**EXCERPTED RECORDS**.

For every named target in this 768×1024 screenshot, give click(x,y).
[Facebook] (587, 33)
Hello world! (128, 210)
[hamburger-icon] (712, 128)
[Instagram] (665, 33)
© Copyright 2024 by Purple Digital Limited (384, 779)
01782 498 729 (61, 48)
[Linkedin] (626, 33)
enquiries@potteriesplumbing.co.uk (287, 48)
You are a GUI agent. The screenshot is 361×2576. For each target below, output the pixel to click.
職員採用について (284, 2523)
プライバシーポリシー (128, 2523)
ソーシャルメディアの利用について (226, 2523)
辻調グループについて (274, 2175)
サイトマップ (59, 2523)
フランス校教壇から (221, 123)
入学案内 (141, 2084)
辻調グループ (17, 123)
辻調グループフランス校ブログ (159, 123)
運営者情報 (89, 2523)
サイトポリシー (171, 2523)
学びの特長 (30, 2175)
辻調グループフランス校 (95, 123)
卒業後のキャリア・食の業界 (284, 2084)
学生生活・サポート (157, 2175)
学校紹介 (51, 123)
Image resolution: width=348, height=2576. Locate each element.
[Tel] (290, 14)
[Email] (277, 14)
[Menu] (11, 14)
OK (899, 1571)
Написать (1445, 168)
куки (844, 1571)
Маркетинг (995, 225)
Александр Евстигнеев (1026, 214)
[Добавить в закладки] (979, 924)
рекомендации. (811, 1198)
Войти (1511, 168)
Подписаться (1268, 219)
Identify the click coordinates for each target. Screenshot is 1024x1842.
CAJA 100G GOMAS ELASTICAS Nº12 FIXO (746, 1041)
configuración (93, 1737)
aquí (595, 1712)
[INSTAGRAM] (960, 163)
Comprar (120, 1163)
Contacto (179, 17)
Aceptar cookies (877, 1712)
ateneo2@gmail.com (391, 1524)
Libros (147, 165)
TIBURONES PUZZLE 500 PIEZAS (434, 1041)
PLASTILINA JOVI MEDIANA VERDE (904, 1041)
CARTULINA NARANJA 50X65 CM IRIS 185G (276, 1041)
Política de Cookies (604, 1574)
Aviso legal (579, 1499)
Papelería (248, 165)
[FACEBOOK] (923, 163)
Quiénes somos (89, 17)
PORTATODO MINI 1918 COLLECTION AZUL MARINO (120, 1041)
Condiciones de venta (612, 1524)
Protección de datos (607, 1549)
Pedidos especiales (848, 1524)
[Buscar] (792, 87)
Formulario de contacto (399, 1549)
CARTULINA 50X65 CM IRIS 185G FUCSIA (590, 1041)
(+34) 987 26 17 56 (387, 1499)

**TASK BRIEF**.
For every line of the material above that contains the word "target", show the line.

**COMPLETED EXERCISE**.
For every named target in this 768×1024 screenshot, give click(x,y).
You are a GUI agent. The screenshot is 361×2576. For each target below, output the pixel to click.
Identify the click coordinates for each target. Screenshot is 1024x1842.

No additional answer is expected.